Pixel coordinate grounding data:
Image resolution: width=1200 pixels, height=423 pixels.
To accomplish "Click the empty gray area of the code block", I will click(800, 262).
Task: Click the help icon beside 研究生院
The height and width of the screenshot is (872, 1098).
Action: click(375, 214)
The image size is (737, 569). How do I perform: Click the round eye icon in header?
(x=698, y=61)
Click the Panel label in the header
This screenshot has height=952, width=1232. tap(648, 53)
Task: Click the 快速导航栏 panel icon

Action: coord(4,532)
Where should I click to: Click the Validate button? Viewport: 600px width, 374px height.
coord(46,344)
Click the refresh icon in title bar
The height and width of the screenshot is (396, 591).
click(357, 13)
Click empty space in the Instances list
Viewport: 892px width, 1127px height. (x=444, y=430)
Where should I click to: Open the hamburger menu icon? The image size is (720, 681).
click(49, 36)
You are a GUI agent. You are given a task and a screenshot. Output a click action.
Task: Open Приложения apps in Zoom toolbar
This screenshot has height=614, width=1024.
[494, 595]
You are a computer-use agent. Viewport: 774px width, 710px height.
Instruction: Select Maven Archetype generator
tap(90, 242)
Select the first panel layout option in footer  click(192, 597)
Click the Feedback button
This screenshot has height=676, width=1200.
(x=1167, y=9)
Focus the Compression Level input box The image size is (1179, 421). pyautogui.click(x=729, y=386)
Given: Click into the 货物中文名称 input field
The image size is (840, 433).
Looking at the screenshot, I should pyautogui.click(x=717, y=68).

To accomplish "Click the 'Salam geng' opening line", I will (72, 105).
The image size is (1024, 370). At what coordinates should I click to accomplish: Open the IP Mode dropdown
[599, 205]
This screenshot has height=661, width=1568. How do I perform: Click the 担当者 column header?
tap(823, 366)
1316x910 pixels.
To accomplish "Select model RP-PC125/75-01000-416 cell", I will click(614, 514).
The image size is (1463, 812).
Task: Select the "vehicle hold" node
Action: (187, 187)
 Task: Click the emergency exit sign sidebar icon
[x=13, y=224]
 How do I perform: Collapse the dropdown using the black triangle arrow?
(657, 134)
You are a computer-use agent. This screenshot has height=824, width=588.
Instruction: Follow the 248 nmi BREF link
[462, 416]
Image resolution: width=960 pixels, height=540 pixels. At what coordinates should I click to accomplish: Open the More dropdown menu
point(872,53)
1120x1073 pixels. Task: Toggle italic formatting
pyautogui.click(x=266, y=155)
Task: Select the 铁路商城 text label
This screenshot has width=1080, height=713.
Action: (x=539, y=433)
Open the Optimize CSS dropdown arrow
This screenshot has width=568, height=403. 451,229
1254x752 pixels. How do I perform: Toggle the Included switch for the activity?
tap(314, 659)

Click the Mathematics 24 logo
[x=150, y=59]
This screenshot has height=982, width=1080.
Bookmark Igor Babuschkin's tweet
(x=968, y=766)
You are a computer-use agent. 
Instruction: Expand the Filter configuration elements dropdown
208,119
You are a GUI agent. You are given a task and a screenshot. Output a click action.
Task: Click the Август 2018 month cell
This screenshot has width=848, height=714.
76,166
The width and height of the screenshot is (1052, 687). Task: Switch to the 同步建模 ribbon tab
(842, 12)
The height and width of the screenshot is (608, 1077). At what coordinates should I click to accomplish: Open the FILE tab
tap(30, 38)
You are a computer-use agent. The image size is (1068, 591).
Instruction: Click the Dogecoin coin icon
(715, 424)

**TRY IT**
Repeat every entry exactly, please.

**ANSWER SECTION**
Image resolution: width=1200 pixels, height=423 pixels.
To accomplish "Click the empty gray area of the code block", I will click(800, 262).
Task: Click the help icon beside 研究生院
The height and width of the screenshot is (872, 1098).
Action: click(375, 214)
The image size is (737, 569). How do I perform: Click the round eye icon in header?
(x=698, y=61)
Click the Panel label in the header
This screenshot has height=952, width=1232. tap(648, 53)
Task: Click the 快速导航栏 panel icon

Action: coord(4,532)
Where should I click to: Click the Validate button? Viewport: 600px width, 374px height.
coord(46,344)
Click the refresh icon in title bar
The height and width of the screenshot is (396, 591).
click(357, 13)
Click empty space in the Instances list
Viewport: 892px width, 1127px height. (x=444, y=430)
Where should I click to: Open the hamburger menu icon? The image size is (720, 681).
click(49, 36)
You are a GUI agent. You are given a task and a screenshot. Output a click action.
Task: Open Приложения apps in Zoom toolbar
This screenshot has height=614, width=1024.
[494, 595]
You are a computer-use agent. Viewport: 774px width, 710px height.
Instruction: Select Maven Archetype generator
tap(90, 242)
Select the first panel layout option in footer  click(192, 597)
Click the Feedback button
This screenshot has height=676, width=1200.
(x=1167, y=9)
Focus the Compression Level input box The image size is (1179, 421). pyautogui.click(x=729, y=386)
Given: Click into the 货物中文名称 input field
The image size is (840, 433).
Looking at the screenshot, I should pyautogui.click(x=717, y=68).

To accomplish "Click the 'Salam geng' opening line", I will (72, 105).
The image size is (1024, 370). At what coordinates should I click to accomplish: Open the IP Mode dropdown
[599, 205]
This screenshot has height=661, width=1568. How do I perform: Click the 担当者 column header?
tap(823, 366)
1316x910 pixels.
To accomplish "Select model RP-PC125/75-01000-416 cell", I will click(614, 514).
The image size is (1463, 812).
Task: Select the "vehicle hold" node
Action: (187, 187)
 Task: Click the emergency exit sign sidebar icon
[x=13, y=224]
 How do I perform: Collapse the dropdown using the black triangle arrow?
(657, 134)
You are a computer-use agent. This screenshot has height=824, width=588.
Instruction: Follow the 248 nmi BREF link
[462, 416]
Image resolution: width=960 pixels, height=540 pixels. At what coordinates should I click to accomplish: Open the More dropdown menu
point(872,53)
1120x1073 pixels. Task: Toggle italic formatting
pyautogui.click(x=266, y=155)
Task: Select the 铁路商城 text label
This screenshot has width=1080, height=713.
Action: (x=539, y=433)
Open the Optimize CSS dropdown arrow
This screenshot has width=568, height=403. 451,229
1254x752 pixels. How do I perform: Toggle the Included switch for the activity?
tap(314, 659)

Click the Mathematics 24 logo
[x=150, y=59]
This screenshot has height=982, width=1080.
Bookmark Igor Babuschkin's tweet
(x=968, y=766)
You are a computer-use agent. 
Instruction: Expand the Filter configuration elements dropdown
208,119
You are a GUI agent. You are given a task and a screenshot. Output a click action.
Task: Click the Август 2018 month cell
This screenshot has width=848, height=714.
76,166
The width and height of the screenshot is (1052, 687). Task: Switch to the 同步建模 ribbon tab
(842, 12)
The height and width of the screenshot is (608, 1077). At what coordinates should I click to accomplish: Open the FILE tab
tap(30, 38)
You are a computer-use agent. The image size is (1068, 591).
Instruction: Click the Dogecoin coin icon
(715, 424)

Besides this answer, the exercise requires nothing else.